---------- STUDY MATERIAL
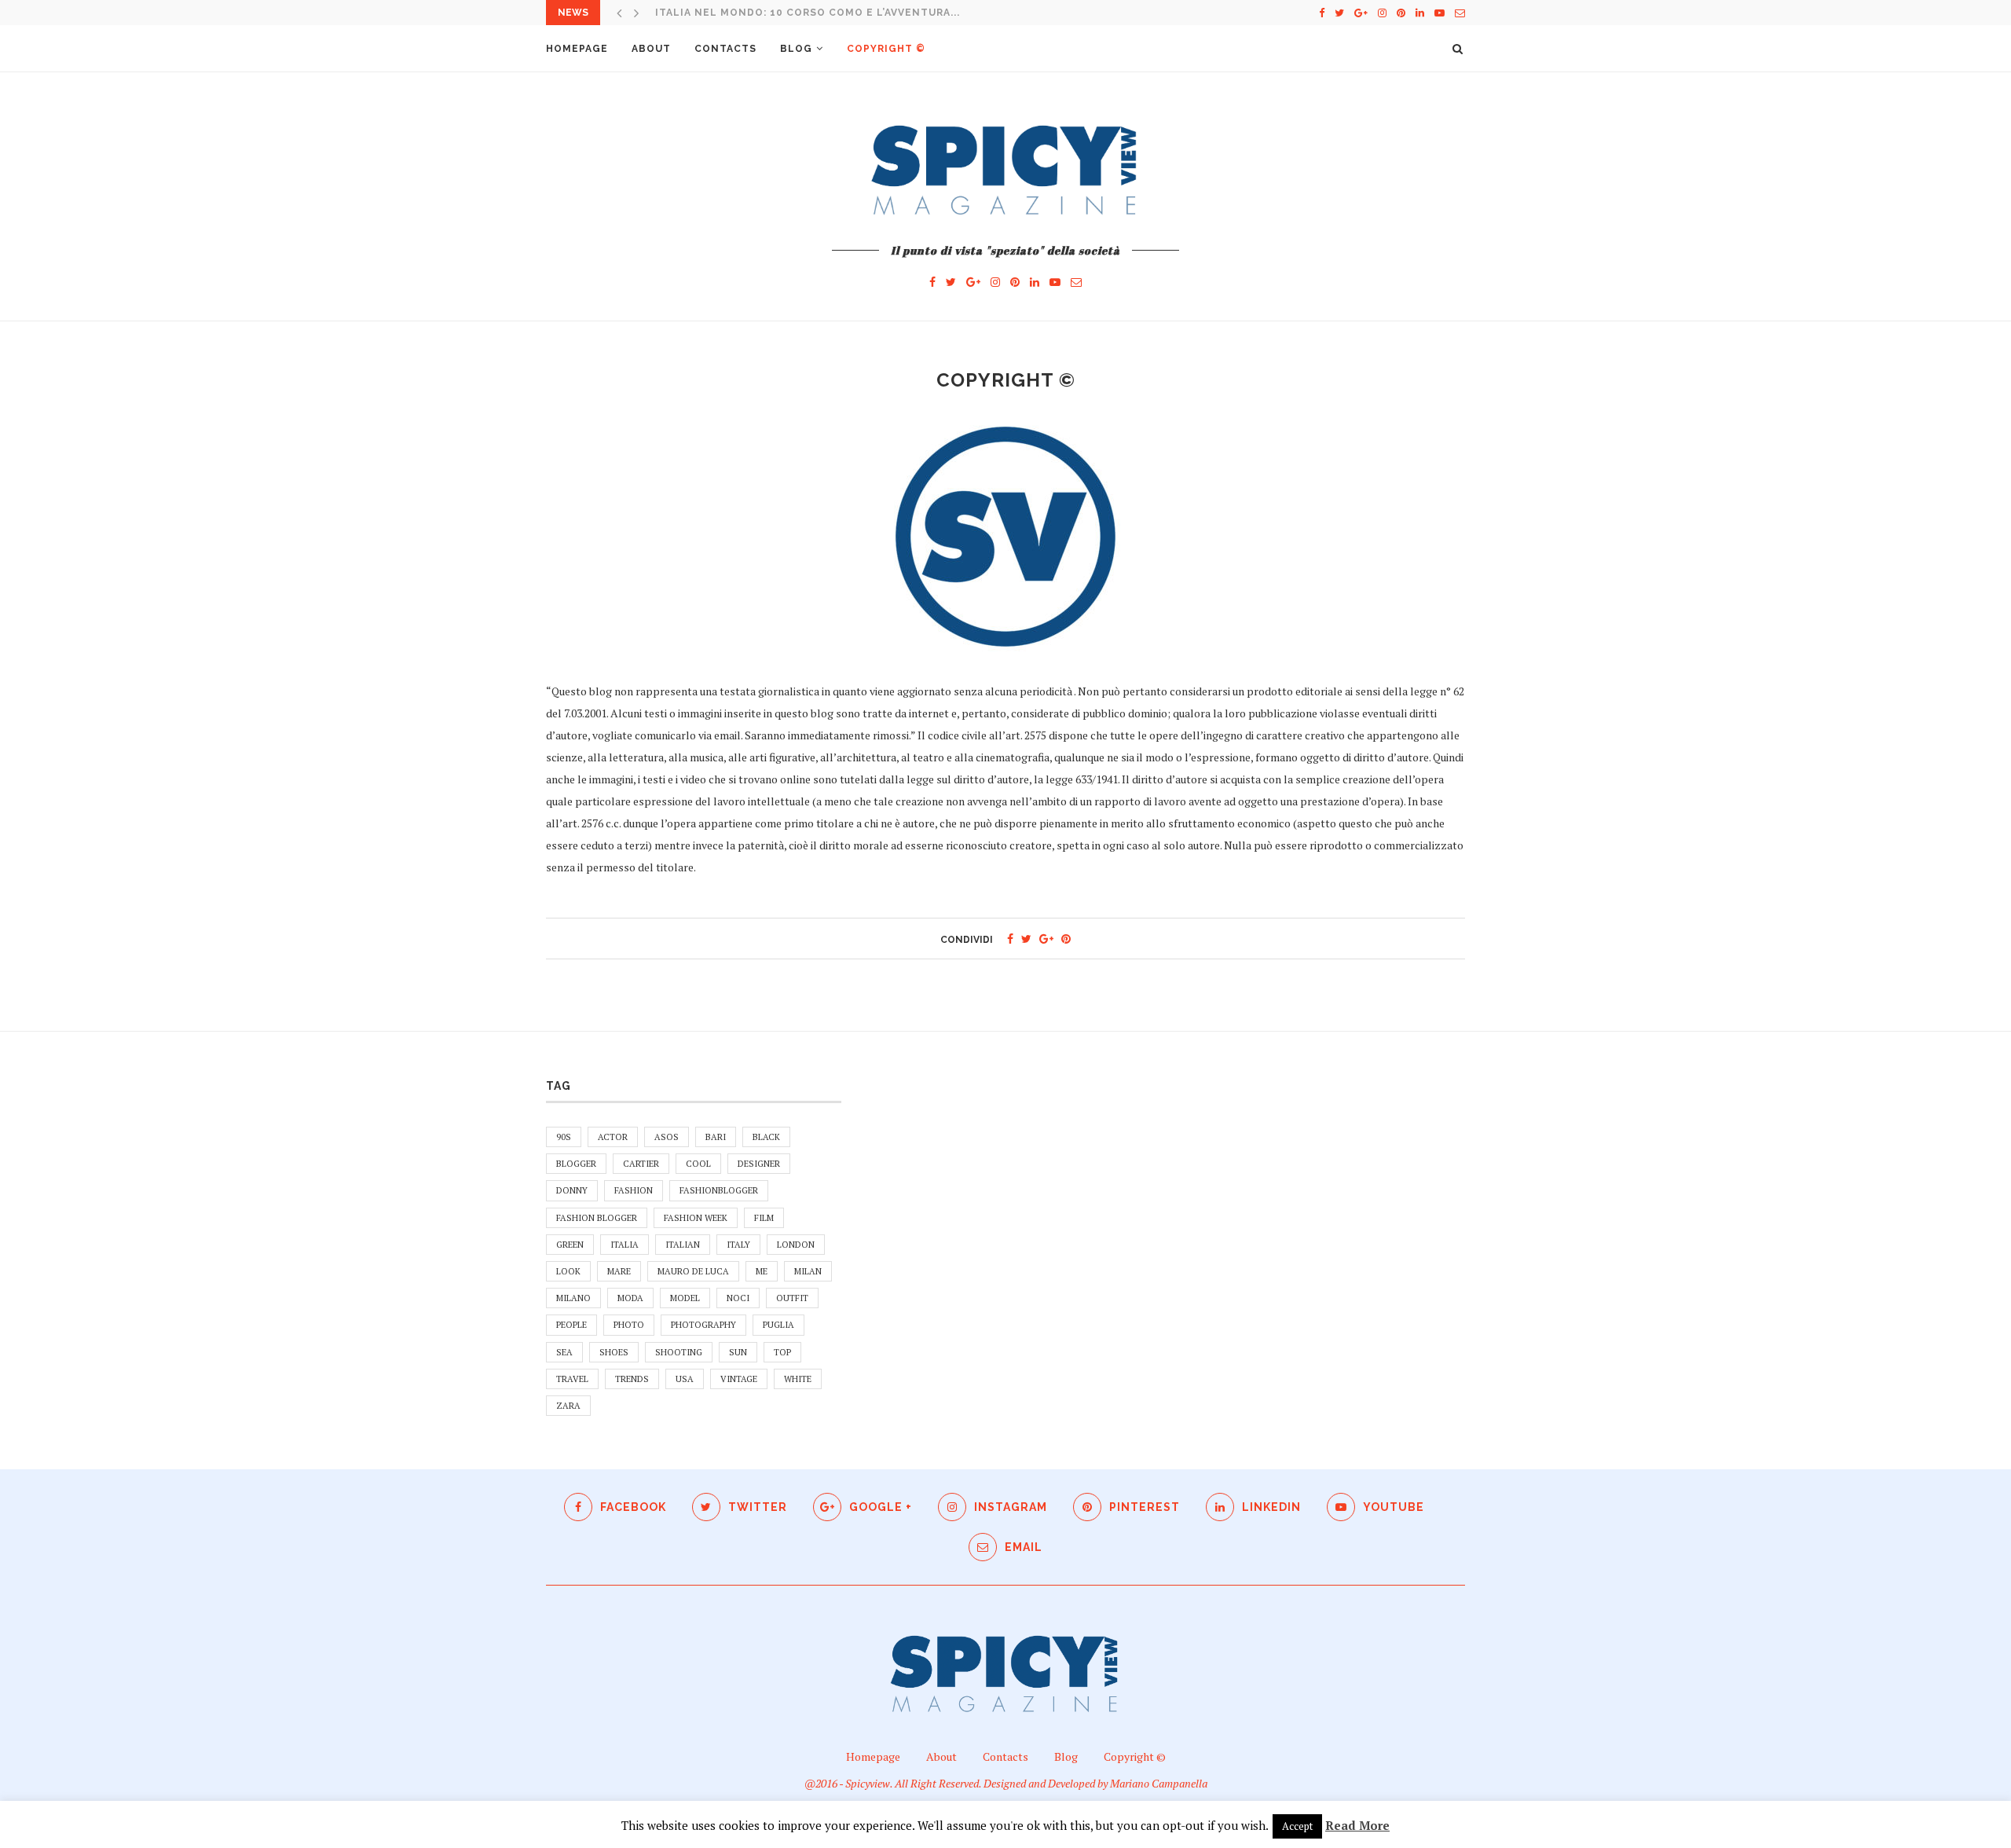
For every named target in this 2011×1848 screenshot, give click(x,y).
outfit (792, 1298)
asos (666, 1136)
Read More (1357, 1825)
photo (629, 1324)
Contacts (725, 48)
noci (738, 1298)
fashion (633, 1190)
--------------------
---------- STUDY MATERIAL
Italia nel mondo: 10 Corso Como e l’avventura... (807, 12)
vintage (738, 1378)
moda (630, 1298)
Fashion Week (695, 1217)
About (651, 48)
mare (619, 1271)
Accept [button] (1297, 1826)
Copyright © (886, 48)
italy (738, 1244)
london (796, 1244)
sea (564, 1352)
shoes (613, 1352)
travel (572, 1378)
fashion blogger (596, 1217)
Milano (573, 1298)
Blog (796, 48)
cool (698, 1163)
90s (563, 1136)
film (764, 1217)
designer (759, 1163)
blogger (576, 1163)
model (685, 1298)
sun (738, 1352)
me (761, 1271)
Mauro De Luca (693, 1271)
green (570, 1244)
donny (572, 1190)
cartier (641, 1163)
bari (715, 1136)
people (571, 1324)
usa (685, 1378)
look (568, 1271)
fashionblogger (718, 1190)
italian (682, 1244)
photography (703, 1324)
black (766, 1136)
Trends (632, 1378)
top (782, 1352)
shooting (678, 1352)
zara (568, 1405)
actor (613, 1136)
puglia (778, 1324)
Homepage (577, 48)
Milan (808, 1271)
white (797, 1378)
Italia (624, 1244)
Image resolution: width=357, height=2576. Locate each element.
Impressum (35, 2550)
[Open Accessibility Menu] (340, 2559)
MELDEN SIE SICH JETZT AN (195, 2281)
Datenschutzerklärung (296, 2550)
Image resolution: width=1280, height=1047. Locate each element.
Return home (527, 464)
--------------------
Since only part of the listing is wanted, copy exactly the lines from the one holding "For every named" to the one holding "fashion (633, 1190)", both included.

For every named target in this 2011×1848 screenshot, give click(x,y).
outfit (792, 1298)
asos (666, 1136)
Read More (1357, 1825)
photo (629, 1324)
Contacts (725, 48)
noci (738, 1298)
fashion (633, 1190)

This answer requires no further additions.